TASK GOAL
Repeat nothing but the lines below running from the one containing "Блог (373, 123)" to the one containing "Anya (532, 541)". Keep both end lines.

Records drawn from a dataset
*** Begin section ***

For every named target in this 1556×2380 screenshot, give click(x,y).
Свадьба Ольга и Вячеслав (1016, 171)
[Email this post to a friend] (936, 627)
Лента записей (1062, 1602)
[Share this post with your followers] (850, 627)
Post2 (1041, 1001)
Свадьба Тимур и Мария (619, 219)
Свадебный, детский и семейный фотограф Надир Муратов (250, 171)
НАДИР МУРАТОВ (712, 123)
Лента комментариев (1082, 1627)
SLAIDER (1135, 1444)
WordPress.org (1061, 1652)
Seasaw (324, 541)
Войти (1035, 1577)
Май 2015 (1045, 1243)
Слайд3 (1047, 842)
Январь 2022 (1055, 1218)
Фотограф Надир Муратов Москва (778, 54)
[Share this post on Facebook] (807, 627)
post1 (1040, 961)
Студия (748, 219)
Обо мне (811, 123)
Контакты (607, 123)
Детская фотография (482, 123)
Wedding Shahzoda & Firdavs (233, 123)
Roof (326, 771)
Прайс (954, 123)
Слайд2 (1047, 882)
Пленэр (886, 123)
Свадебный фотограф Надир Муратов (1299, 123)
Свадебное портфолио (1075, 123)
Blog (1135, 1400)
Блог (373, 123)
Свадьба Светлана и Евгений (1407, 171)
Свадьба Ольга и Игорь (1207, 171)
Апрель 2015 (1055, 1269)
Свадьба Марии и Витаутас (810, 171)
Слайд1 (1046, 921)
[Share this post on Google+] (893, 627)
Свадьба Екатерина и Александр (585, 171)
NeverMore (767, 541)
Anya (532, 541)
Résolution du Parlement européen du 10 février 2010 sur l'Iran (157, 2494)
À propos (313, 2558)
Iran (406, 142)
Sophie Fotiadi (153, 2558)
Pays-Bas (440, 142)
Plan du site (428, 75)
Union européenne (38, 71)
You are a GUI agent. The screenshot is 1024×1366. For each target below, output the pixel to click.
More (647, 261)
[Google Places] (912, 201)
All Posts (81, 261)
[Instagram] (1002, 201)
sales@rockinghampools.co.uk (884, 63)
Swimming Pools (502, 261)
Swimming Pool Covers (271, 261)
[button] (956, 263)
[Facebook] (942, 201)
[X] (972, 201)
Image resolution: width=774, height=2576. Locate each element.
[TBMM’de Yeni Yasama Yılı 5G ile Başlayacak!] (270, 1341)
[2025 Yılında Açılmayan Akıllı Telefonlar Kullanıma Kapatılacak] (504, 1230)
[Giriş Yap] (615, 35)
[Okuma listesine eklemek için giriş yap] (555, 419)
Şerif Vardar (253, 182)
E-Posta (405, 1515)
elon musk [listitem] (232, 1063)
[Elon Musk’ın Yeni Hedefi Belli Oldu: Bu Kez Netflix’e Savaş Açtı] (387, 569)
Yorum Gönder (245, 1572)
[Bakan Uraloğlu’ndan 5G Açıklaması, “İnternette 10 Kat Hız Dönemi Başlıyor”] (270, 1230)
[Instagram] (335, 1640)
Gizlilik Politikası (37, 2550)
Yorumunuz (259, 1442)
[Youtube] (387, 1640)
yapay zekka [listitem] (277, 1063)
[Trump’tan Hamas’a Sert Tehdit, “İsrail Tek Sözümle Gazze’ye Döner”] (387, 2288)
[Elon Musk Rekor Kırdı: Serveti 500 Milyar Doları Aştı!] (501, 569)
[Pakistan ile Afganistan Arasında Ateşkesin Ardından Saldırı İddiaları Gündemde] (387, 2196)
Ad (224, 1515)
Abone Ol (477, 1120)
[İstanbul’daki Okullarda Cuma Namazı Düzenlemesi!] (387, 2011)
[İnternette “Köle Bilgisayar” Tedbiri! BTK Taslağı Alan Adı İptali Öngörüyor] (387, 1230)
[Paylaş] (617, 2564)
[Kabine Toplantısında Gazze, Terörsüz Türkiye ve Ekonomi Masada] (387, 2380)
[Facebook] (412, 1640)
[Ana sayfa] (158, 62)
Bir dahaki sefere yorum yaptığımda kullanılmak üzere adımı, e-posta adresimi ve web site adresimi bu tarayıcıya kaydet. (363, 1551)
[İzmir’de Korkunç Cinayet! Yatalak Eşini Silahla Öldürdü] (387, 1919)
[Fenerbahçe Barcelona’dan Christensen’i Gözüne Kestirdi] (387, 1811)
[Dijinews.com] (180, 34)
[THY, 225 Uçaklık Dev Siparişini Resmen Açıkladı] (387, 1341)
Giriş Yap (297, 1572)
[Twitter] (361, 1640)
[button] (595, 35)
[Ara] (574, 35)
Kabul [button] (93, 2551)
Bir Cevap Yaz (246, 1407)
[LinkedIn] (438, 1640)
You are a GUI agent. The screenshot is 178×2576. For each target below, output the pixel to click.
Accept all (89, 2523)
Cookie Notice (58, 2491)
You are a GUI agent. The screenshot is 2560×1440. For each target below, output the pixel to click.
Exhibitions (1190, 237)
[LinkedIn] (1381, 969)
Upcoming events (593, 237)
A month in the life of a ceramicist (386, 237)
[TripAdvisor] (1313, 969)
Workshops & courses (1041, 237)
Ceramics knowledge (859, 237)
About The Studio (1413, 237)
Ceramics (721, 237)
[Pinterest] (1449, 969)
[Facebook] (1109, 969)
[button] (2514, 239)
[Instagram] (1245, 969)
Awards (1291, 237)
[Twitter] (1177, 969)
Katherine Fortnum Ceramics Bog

*** End section ***

PROBLEM SOLUTION
Блог (373, 123)
Свадьба Светлана и Евгений (1407, 171)
Свадьба Ольга и Игорь (1207, 171)
Апрель 2015 (1055, 1269)
Свадьба Марии и Витаутас (810, 171)
Слайд1 (1046, 921)
[Share this post on Google+] (893, 627)
Свадьба Екатерина и Александр (585, 171)
NeverMore (767, 541)
Anya (532, 541)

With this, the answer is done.